**Problem statement:**
Repeat the lines of the listing from the line with "You are a GUI" to the line with "Image resolution: width=717", both included, with no changes.

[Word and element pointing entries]
^^^^^^^^
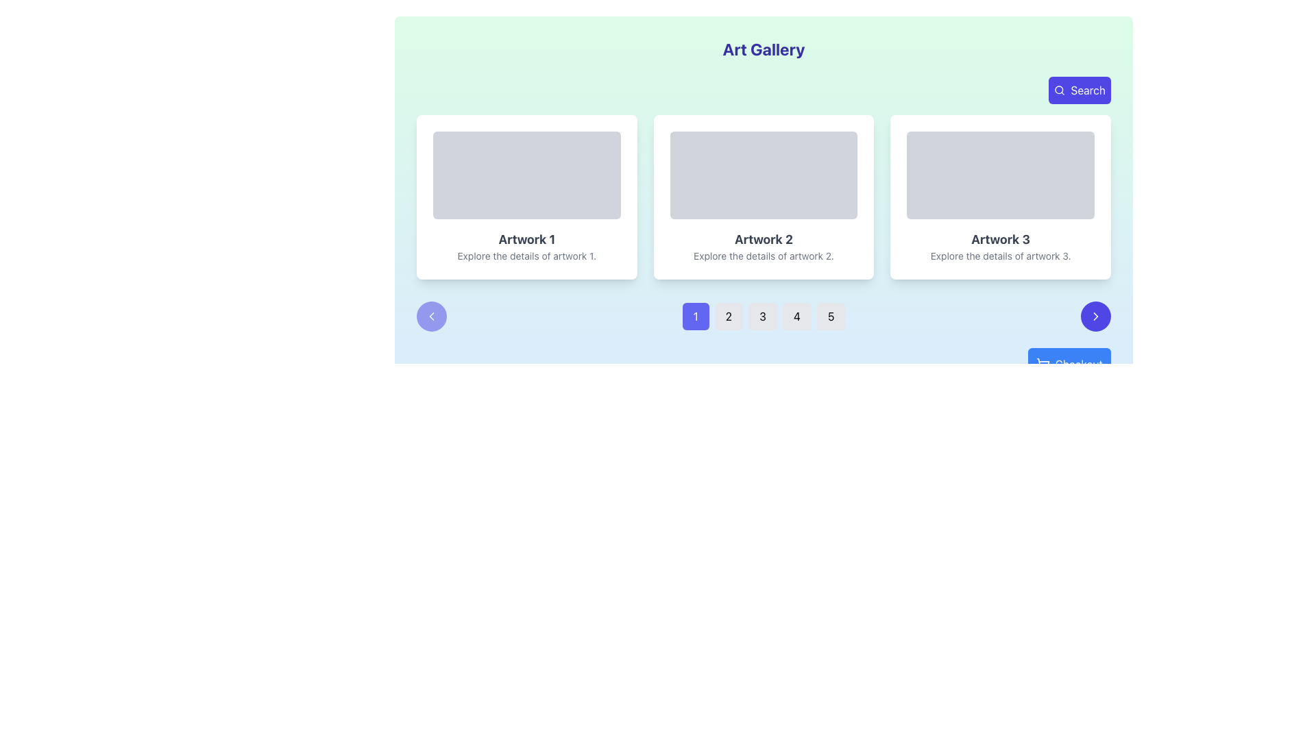  What do you see at coordinates (1079, 90) in the screenshot?
I see `the search button located in the top-right corner of the main content area` at bounding box center [1079, 90].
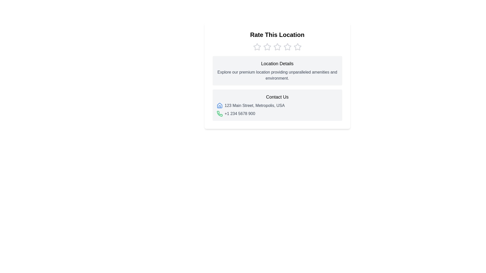 The height and width of the screenshot is (273, 486). Describe the element at coordinates (220, 114) in the screenshot. I see `the green phone receiver icon located beside the phone number '+1 234 5678 900' in the 'Contact Us' section` at that location.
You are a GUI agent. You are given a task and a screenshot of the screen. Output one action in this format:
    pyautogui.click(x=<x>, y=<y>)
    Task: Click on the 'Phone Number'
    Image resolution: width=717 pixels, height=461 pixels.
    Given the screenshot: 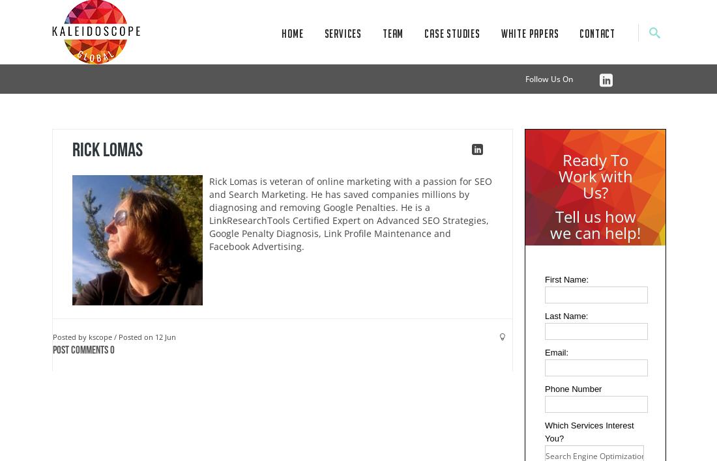 What is the action you would take?
    pyautogui.click(x=572, y=389)
    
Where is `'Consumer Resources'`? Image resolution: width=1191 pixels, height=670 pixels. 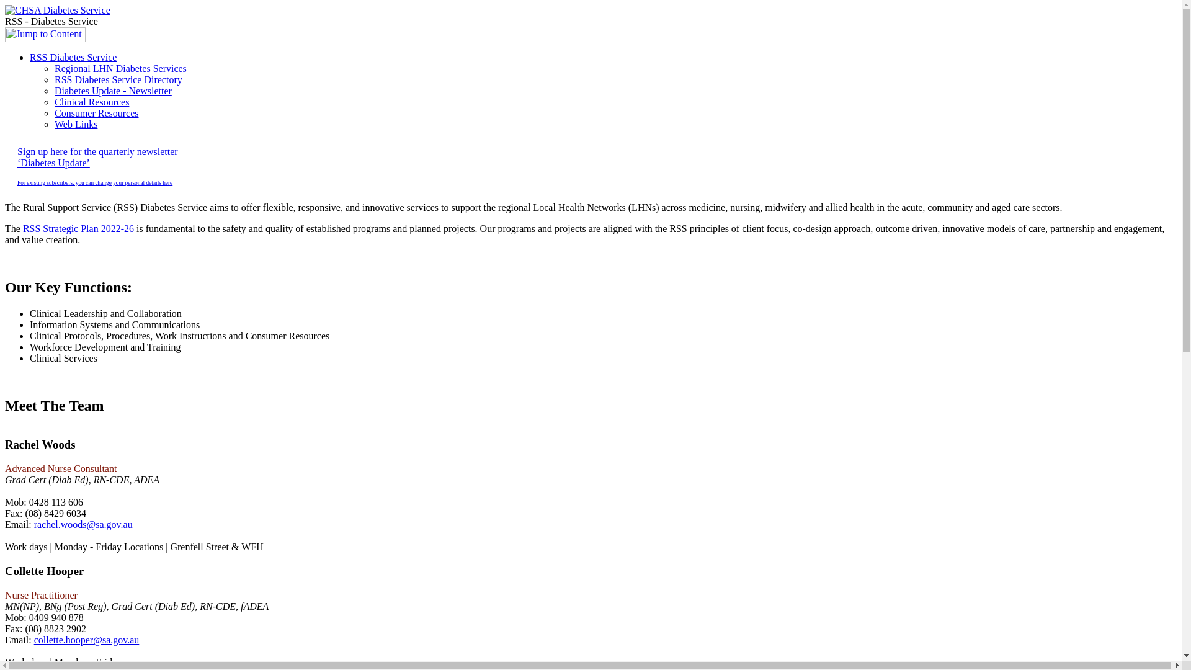 'Consumer Resources' is located at coordinates (96, 113).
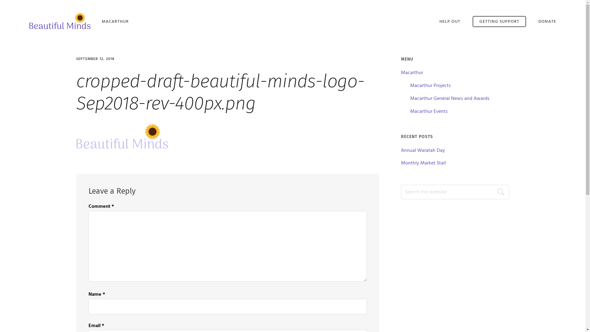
^^^^^^^^
**Finished task:**
You are a GUI agent. You are given a task and a screenshot of the screen. Output one action in this format:
    pyautogui.click(x=<x>, y=<y>)
    Task: Click on the 'Phone Number'
    Image resolution: width=717 pixels, height=461 pixels.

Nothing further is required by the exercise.